User-Agent: Mozilla Thunderbird
Cancel-Lock: sha1:N2R8yqFqvGMzsvU5O9qUiQ6x7IM=
In-Reply-To: <20240801172148.200@kylheku.com>
Content-Language: en-GB
Bytes: 3700

On 02/08/2024 01:37, Kaz Kylheku wrote:
> On 2024-08-01, Bart <bc@freeuk.com> wrote:
>> On 01/08/2024 20:39, Kaz Kylheku wrote:
>>> On 2024-08-01, Mark Summerfield <mark@qtrac.eu> wrote:
>>>> This program segfaults at the commented line:
>>>>
>>>> #include <ctype.h>
>>>> #include <stdio.h>
>>>>
>>>> void uppercase_ascii(char *s) {
>>>>       while (*s) {
>>>>           *s = toupper(*s); // SEGFAULT
>>>>           s++;
>>>>       }
>>>> }
>>>>
>>>> int main() {
>>>>       char* text = "this is a test";
>>>
>>> The "this is a test" object is a literal. It is part of the program's image.
>>
>> So is the text here:
>>
>>     char text[]="this is a test";
>>
>> But this can be changed without making the program self-modifying.
> 
> The array which is initialized by the literal is what can be
> changed.
> 
> In this situation, the literal is just initializer syntax,
> not required to be an object with an address.
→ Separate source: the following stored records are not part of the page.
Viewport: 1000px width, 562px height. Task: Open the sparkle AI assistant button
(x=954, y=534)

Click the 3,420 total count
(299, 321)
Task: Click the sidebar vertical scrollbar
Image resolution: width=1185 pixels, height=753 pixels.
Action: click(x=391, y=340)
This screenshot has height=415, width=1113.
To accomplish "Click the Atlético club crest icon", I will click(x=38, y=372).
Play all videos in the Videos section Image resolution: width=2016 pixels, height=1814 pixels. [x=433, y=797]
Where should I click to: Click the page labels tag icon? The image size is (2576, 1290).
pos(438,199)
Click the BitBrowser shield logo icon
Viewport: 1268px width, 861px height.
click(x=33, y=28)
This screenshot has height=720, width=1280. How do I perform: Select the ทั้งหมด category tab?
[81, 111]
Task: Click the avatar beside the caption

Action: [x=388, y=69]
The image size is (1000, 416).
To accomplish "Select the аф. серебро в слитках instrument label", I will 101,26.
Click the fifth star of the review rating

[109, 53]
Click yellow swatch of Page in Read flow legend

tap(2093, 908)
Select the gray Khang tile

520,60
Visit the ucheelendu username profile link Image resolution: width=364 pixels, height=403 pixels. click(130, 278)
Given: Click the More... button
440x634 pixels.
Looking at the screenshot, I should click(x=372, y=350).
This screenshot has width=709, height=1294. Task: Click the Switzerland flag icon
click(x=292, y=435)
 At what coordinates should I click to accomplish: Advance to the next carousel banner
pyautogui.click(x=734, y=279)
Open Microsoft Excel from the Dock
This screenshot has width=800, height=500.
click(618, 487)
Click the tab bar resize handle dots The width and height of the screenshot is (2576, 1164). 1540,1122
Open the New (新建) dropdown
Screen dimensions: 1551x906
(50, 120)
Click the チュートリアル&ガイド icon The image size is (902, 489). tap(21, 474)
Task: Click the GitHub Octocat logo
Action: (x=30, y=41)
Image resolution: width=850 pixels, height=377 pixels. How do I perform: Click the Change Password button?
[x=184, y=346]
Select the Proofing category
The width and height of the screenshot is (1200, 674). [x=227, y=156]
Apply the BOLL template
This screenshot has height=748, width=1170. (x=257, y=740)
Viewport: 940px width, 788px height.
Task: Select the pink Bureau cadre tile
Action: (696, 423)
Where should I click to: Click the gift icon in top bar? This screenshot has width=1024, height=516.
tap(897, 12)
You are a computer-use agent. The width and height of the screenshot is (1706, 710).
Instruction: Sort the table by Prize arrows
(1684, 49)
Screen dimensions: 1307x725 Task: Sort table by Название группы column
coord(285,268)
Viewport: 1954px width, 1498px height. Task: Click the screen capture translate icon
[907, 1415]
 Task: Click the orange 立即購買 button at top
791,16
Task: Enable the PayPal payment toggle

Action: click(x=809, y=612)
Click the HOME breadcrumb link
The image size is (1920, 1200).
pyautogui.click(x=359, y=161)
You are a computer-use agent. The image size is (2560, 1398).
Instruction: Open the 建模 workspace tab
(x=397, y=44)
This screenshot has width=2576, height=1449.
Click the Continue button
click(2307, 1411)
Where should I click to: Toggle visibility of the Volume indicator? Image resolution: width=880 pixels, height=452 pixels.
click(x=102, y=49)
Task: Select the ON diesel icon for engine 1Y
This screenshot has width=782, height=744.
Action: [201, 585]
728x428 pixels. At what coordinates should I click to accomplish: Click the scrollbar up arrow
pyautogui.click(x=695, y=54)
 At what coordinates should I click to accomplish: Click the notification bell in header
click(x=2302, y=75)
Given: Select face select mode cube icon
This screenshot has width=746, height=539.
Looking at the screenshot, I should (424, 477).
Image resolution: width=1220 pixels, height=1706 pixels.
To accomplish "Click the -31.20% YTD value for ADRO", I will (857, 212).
I don't spot the 'int main() {' part of your example; my version of it 
was meant to be static. (My A, B examples explicitly used 'static'.)



>> I guess it depends on what is classed as the program's 'image'.
>>
>> I'd say the image in the state it is in just after loading or just
>> before execution starts (since certain fixups are needed). But some
>> sections will be writable during execution, some not.
> 
> Programs can self-modify in ways designed into the run time.
> The toaster has certain internal receptacles that can take
> certain forks, according to some rules, which do not affect
> the user operating the toaster according to the manual.
> 
>> The dangers are small, but there must be reasons why a dedication
>> section is normally used. gcc on Windows creates up to 19 sections, so
>> it would odd for literal strings to share with code.
> 
> One reason is that PC-relative addressing can be used by code to
> find its literals. Since that usually has a limited range, it helps
> to keep the literals with the code. Combining sections also reduces
> size. The addressing is also relocatable, which is useful in shared
> libs.

You must be talking about ARM then, with its limited address 
displacement (I think 12 bits or +/- 2KB).

On x64, PC-relative uses a 32-bit offset so the range is +/- 2GB; enough 
to have string literals located in their own read-only section of memory.

I'm sure you can do that on ARM too, I can think of several ways (and 
there are loads more registers to play with keep as bases to tables of 
such data). But I don't know what real code does.